[[ Selected excerpt open ]]

There is a trade joke in these parts - the difference between a farmer and a welder is a welder knows he can't farm.

The real travesty is the person who was like, "4-6 weeks, got it because China is Asshole. Doable, my storm season budget, but doable." is on their third billing cycle being told by politicians with fresh haircuts and blatantly violating not just quarantine guidelines but the very basic precautions, telling them "Nah, we need another 2 to 4 months so we can get the numbers to match the models." being told, "Economy, nah it'll be fine."

Because if and when a real outbreak happens, there are going to be a lot of people who will say shove the models up your ass. Because those people, right now, are being told they must accept the very real and imminent act of becoming modern debt slaves instead of having the choice to maybe, maybe get sick enough to test for Wuhan Flu, and then maybe be sick enough to visit hospital, and then maybe be one of those who are legitimately susceptible to the point they could die.

Telling people that they must lose everything they had, worked for, and ever wanted because some mythical model justifies the end of their livelihoods - for something they are going to catch anyways - is not a good sales pitch.
Posted by: swksvolFF   2020-04-29 13:02  

#8   the United States could potentially experience 1 million deaths if half the population became infected

Bye, bye baristas.
Posted by: Skidmark   2020-04-29 11:51  

#7  "You will have to test well in your blood to participate in society." Does this sound sort of like the "one drop" rule or Aryan Master Race bullshit?
Posted by: M. Murcek   2020-04-29 10:44  

#6  ^ exactly. The disease is much less lethal than the absurd doomsday models assumed. In the US we are likely to have no more than 100,000 COVID deaths, making this hardly worse than a bad flu season.

The epicenter of this flu bug is San Francisco and the two counties to its south, which house in total nearly a million Chinese / Chinese-Americans, a large percentage of whom traveled to China during the early days of the coronavirus's spread.

Out of 3.5 million people i.e. roughly 1% of US population this SF / Peninsula region has a grand total of 175 deaths. This us the epicenter. Do the math: it simply is NOT much more lethal than a bad flu strain.
Posted by: Lex   2020-04-29 10:39  

#5  The logic in the post is a bit confused if you ask me. As they find more people have Wuhan with no effects the lower the lethality gets. The greater transmission rate doesn't really matter if the super-vast majority comes out without knowing they even had the thing.
Posted by: Unusonter Thud1455   2020-04-29 10:24  

#4  Group punishing ALL the young/healthy

Actually, I think lockdown is of immeasurable benefit to young people. It gives them opportunity to examine their life and to reevaluate their goals. If even 10% of MBA students decide to drop from college and learn a trade, it'll be a large benefit to society at large (as well as to them personally).

[[ Selected excerpt closed ]]
[[ Supplied records open ]]

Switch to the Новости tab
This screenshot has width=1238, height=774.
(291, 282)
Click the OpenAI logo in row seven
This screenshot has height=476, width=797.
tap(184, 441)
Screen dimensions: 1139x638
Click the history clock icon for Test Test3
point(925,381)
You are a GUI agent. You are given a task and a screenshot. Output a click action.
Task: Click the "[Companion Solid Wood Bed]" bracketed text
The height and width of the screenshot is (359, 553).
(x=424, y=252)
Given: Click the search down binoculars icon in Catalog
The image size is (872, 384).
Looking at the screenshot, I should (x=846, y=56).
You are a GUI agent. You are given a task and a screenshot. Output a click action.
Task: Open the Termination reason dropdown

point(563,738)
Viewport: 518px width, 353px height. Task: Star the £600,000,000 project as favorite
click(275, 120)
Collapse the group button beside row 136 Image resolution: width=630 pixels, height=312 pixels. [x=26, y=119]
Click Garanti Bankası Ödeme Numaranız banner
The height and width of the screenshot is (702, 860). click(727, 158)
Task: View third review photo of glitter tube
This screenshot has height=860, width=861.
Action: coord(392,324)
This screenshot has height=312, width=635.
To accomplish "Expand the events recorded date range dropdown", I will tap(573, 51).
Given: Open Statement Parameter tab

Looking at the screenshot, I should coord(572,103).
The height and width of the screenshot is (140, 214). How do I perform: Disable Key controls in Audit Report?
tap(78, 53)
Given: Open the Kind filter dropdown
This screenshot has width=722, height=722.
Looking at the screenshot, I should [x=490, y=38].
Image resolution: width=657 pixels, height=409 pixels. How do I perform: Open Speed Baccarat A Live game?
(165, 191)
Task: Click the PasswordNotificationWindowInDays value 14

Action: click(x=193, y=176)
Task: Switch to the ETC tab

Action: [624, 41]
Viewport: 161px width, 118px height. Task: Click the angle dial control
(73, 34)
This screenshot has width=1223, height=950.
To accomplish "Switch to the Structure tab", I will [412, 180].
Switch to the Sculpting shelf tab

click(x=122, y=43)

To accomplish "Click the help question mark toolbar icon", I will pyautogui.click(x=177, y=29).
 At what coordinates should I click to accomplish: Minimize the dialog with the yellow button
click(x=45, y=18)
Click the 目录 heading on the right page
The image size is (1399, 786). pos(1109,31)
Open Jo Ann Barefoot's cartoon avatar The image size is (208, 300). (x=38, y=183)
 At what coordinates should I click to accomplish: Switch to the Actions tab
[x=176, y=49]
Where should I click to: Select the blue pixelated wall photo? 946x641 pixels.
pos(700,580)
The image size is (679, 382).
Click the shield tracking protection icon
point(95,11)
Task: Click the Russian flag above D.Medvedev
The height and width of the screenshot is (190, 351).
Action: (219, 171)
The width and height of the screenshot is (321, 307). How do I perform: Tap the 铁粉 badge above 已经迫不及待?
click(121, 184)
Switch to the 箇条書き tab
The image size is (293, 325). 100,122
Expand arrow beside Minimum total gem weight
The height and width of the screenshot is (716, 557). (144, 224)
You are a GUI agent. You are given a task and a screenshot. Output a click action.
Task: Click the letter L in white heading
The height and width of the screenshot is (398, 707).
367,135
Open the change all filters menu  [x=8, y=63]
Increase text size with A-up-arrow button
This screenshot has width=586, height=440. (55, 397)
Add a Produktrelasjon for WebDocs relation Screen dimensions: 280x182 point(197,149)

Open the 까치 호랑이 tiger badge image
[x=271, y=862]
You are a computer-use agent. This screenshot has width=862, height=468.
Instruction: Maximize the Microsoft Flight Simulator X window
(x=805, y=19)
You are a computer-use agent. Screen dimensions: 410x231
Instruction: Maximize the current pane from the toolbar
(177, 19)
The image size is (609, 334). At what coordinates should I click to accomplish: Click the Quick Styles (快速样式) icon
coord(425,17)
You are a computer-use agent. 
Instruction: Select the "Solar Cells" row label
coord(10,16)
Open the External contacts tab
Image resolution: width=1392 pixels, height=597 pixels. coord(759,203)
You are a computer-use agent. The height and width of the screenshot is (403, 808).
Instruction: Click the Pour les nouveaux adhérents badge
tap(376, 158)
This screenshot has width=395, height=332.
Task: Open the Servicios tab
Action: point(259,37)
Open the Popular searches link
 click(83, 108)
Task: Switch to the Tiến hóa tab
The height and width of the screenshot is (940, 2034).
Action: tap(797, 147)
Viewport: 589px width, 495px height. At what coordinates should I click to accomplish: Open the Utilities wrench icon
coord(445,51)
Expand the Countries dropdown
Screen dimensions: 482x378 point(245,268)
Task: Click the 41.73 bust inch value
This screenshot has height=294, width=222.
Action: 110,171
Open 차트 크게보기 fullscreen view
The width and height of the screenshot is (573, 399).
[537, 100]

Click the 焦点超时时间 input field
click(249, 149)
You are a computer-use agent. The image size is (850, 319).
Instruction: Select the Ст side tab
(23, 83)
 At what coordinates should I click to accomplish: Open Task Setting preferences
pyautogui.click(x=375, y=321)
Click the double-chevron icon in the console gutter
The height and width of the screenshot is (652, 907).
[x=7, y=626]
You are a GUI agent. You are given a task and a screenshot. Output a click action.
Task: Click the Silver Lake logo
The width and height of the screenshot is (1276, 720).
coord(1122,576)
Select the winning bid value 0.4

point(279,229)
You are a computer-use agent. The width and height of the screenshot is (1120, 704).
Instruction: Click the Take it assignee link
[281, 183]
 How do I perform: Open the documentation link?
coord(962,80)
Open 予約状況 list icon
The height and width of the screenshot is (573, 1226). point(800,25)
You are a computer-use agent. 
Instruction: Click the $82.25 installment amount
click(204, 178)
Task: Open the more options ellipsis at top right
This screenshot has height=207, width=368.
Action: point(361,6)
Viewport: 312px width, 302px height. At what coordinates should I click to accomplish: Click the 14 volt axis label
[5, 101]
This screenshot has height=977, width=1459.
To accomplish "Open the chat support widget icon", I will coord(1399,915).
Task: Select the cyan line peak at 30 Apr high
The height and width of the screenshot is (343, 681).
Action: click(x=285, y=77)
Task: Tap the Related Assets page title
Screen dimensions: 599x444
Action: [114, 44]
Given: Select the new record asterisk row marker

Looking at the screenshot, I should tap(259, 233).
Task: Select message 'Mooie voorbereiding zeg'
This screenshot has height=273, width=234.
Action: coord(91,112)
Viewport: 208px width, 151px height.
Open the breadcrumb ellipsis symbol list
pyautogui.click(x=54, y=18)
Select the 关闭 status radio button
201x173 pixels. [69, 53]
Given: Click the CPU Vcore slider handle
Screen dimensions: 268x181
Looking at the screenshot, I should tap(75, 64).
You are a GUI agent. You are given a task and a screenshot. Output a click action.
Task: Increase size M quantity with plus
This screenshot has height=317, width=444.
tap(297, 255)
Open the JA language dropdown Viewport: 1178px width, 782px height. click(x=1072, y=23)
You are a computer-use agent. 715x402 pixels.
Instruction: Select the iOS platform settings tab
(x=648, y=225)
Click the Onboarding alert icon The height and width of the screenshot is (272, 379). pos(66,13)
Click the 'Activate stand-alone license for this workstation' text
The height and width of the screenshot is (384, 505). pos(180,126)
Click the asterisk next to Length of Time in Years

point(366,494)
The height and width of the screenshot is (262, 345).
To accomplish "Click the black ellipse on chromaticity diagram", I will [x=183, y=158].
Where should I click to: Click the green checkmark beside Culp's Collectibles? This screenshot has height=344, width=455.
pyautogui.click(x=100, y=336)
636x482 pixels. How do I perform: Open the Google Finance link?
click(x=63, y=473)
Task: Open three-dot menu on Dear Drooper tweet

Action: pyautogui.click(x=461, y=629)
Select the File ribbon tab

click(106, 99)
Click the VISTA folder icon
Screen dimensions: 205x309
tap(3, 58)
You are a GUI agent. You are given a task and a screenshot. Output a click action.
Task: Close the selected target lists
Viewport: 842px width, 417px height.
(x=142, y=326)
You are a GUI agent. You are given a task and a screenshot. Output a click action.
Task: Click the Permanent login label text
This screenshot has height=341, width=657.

[[ Supplied records closed ]]

▶ **Work order**:
For each statement, say yes or no to whether it agrees with the comment thread, and quote the words from the thread that decide it.
1. Lex expects the US to have no more than 100,000 COVID deaths.
2. The comment numbered 4 argues that lockdown harms young people.
3. The comment numbered 8 cites a possible 1 million US deaths if the whole population became infected.
These lines are separate material and have no connection to the comment thread.

▶ **Exercise result**:
1. Yes: "In the US we are likely to have no more than 100,000 COVID deaths"
2. No: "Actually, I think lockdown is of immeasurable benefit to young people."
3. No: "the United States could potentially experience 1 million deaths if half the population became infected"